» YOUR GOAL
In the reply, include exactly the lines of the entries below from the first to the line with "The image size is (1364, 602).", that line included.

━━━━━ DATA EXTRACTS

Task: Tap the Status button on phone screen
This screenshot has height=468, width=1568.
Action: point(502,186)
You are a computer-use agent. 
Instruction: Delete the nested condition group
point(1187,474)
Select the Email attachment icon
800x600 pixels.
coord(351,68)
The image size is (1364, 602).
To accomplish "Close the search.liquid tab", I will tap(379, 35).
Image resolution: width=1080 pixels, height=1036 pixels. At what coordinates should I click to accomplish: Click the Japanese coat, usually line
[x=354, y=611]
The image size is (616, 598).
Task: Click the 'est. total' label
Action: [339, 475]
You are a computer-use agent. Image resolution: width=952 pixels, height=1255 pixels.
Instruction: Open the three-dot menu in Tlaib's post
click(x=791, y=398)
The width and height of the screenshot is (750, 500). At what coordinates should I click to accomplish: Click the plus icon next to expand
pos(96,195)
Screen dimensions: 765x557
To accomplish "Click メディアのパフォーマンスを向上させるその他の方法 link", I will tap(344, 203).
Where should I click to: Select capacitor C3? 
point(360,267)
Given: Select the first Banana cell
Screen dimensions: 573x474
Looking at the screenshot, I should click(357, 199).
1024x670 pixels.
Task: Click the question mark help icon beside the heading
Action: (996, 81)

━━━━━━━━━━

» RESPONSE BOX
Task: Tap the Status button on phone screen
This screenshot has height=468, width=1568.
Action: point(502,186)
You are a computer-use agent. 
Instruction: Delete the nested condition group
point(1187,474)
Select the Email attachment icon
800x600 pixels.
coord(351,68)
The image size is (1364, 602).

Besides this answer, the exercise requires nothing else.